Duas ciosas saltam aos olhos nos relatos dos evangelhos, tolerância e inclusão.
Ele incluía a todos, mulheres tidas como inferiores no judaísmo da época,
cobradores de impostos, mulheres condenadas pela sociedade da época, e até sacerdotes,
desde que não tivessem o abominável comportamento farisaico, esse sim jamais
tolerado por justamente ser oposto da mensagem de amor, inclusão e aceitação das
criaturas de seu Pai. Esse tem sido um modelo que tento imperfeitamente seguir,
confesso que com pouco sucesso.
Tenho percebido que às vezes me demoro demais nos círculos
de críticos e reclamadores, e isso acaba por me frustrar, e além de não
produzir os resultados esperados, ou seja, provocar as mudanças necessárias,
acaba por alterar meu humor e me jogar num processo de desesperança, falta de
fé e ansiedade, que em nada ajudam na
resolução da séria crise que atravessamos. Essa convivência também produz um
efeito colateral que considero bastante negativo, que é nos manter atrelados
por longos períodos no celular, logados nas tais redes, mais antissociais do
que sociais.
Sirvo-me deste texto não com a pretensão de fazer alguém mudar de atitude ou de
condenar o comportamento alheio, mas tomo-o como uma reflexão para colocar
minhas ideias de forma mais claras para mim e como forma de rever minhas
atitudes e comportamentos, de forma a organizar melhor meu processo de mudança e crescimento.

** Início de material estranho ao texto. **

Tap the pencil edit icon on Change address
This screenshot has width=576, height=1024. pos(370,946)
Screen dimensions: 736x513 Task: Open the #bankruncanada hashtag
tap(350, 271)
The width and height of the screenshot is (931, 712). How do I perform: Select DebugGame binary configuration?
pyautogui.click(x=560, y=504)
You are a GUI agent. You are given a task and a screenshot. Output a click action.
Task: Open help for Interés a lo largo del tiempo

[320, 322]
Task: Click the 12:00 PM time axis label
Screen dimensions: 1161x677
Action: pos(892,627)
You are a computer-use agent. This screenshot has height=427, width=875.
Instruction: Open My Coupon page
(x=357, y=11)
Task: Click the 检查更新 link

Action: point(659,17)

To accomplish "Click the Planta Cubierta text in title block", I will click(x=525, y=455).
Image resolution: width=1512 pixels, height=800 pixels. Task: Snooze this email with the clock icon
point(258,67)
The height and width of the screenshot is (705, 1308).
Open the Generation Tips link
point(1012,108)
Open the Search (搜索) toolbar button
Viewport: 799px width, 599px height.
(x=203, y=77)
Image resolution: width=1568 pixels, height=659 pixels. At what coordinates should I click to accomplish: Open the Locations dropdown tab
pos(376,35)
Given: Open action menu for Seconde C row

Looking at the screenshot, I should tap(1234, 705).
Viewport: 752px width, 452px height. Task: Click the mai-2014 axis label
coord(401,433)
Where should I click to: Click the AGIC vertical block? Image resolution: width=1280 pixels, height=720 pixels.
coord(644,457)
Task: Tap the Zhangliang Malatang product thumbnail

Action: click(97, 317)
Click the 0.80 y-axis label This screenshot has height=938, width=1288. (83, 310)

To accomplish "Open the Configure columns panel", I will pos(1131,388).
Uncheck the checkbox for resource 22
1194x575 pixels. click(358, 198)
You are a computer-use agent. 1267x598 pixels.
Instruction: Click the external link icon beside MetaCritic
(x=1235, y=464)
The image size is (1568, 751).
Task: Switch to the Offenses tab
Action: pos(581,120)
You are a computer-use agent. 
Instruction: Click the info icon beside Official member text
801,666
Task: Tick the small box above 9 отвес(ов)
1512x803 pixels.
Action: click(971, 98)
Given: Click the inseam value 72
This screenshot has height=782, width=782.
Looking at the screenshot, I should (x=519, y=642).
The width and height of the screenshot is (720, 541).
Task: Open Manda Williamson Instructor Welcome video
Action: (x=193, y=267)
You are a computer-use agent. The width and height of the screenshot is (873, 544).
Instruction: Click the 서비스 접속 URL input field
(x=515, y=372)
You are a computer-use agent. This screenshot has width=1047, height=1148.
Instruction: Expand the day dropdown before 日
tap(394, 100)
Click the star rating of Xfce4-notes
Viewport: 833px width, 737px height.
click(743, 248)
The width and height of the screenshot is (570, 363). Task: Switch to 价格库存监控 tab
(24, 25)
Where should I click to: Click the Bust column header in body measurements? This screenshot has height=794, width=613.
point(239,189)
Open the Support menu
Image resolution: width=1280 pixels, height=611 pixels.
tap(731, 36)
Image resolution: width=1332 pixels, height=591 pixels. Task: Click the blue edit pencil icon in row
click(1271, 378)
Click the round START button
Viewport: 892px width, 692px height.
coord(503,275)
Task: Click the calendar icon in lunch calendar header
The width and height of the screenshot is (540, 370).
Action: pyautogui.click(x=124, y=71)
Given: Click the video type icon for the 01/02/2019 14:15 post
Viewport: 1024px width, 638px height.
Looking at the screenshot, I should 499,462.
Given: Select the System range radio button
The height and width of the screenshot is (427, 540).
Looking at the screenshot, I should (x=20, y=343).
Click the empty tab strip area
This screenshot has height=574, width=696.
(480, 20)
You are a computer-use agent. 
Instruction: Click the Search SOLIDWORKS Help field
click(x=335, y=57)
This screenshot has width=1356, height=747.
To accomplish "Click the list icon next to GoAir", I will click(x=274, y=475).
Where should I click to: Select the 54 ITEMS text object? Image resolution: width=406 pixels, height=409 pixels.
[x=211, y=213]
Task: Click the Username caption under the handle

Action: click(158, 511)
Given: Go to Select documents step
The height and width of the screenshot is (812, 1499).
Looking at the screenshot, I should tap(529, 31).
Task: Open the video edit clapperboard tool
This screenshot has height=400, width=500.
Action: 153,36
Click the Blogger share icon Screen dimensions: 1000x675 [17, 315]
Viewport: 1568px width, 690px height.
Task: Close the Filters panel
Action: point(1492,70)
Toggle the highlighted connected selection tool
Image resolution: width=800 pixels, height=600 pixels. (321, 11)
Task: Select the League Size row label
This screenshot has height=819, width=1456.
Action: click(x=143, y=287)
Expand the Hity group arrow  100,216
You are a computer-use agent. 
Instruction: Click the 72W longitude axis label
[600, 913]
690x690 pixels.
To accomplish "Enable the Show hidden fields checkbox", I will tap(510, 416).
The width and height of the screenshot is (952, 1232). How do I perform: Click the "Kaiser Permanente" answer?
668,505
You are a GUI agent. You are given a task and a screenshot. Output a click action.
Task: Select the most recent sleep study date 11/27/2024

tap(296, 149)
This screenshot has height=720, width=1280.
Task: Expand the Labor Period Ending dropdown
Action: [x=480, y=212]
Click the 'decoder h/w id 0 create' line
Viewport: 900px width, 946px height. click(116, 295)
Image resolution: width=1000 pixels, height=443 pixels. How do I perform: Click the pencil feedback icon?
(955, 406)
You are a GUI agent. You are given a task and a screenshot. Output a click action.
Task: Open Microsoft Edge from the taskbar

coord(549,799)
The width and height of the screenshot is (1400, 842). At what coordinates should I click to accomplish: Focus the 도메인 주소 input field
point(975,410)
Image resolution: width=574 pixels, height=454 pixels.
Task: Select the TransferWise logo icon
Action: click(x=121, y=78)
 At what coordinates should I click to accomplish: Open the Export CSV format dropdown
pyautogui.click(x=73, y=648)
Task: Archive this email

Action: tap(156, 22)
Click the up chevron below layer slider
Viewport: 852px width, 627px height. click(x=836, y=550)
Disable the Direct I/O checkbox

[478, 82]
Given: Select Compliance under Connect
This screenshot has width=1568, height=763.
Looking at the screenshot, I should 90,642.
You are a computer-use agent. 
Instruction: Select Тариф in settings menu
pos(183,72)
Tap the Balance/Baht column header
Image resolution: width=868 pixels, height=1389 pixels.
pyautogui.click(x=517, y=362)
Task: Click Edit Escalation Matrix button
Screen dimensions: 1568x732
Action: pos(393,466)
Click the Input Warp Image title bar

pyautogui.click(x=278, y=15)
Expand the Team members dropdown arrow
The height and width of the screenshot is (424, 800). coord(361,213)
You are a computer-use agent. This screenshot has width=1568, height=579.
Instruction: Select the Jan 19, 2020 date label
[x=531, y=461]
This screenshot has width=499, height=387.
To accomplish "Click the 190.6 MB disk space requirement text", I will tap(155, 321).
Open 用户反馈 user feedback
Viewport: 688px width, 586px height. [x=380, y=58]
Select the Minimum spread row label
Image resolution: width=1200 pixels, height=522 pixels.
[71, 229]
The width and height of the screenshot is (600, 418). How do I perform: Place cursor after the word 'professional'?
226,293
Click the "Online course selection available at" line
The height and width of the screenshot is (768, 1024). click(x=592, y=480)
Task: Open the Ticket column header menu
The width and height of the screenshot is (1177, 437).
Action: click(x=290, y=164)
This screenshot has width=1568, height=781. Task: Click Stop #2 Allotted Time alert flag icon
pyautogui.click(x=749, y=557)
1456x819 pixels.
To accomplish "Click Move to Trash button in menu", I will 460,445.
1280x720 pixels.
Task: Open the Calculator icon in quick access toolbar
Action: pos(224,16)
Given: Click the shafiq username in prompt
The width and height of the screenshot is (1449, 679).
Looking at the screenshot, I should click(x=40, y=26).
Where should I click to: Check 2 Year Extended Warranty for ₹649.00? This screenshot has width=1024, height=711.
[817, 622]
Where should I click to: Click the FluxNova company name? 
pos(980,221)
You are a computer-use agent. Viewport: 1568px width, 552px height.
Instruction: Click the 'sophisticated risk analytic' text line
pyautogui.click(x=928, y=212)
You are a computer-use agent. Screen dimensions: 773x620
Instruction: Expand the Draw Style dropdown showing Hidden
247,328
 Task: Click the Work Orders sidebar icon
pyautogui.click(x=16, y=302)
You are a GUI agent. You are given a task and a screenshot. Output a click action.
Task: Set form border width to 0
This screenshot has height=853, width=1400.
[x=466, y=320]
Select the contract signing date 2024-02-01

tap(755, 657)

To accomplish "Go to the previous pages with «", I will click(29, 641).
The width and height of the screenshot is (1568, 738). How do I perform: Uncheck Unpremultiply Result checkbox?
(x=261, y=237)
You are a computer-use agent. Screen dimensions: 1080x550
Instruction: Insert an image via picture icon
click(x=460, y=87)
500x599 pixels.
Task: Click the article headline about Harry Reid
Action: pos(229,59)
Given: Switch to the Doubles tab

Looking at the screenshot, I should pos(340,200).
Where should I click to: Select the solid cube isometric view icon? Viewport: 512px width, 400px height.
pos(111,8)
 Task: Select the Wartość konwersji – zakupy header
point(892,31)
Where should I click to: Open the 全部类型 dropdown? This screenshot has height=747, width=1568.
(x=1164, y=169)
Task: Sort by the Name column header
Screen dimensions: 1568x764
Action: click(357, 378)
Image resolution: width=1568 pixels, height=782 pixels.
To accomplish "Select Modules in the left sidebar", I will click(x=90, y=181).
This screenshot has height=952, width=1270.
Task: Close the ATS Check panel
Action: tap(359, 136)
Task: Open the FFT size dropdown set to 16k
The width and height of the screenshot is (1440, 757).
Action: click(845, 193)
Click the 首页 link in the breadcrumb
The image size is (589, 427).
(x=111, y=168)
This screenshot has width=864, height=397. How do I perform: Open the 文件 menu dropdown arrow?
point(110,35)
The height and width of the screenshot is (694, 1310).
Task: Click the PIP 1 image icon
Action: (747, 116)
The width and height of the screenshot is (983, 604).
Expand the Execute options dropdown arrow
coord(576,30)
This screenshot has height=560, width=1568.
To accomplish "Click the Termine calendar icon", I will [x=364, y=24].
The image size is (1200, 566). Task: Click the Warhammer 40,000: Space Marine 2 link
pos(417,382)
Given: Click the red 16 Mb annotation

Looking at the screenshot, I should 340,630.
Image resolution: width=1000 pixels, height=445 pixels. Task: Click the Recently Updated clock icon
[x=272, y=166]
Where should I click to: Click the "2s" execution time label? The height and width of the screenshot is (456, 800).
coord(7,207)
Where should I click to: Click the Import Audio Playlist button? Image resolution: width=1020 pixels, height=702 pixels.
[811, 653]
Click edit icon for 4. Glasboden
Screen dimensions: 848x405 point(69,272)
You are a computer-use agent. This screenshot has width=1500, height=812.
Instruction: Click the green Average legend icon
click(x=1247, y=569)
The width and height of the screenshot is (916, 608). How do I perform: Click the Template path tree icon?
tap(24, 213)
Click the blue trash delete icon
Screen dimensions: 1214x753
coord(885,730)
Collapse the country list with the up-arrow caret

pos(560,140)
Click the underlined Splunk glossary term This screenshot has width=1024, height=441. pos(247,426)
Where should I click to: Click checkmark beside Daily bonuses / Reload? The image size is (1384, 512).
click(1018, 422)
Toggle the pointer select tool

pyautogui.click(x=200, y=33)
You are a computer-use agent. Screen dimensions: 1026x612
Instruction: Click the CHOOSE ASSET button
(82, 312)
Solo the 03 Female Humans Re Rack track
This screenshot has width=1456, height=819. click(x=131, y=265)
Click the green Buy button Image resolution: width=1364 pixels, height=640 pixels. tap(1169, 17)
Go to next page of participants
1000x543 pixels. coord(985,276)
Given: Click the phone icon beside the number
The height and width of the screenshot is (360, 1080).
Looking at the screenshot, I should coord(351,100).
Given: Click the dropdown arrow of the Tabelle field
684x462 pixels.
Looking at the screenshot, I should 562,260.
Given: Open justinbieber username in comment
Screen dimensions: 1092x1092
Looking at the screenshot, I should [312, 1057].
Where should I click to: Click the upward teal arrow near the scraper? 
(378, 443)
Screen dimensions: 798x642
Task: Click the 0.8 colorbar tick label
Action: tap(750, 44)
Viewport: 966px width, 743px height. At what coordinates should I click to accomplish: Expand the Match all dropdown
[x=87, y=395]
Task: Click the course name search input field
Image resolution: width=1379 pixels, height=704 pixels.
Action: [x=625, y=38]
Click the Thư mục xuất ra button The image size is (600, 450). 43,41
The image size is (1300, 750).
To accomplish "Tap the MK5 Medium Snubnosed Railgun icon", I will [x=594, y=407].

Já há algum tempo adotei como lema para minha vida, parte de um samba antológico do Cartola, o grande
Cartola, da minha querida Mangueira que diz assim:
“ A sorrir, eu pretendo levar a vida,
pois chorando eu vi a mocidade perdida...”
E é uma verdade, a minha mocidade foi abortada
pela ditadura e hoje eu quero tomar muito cuidado para não ter também a minha
velhice perdida. Na verdade eu sei, como prossegue o samba, que “finda a tempestade, o sol nascerá...” quero
muito conseguir ver esse sol nascente outra vez.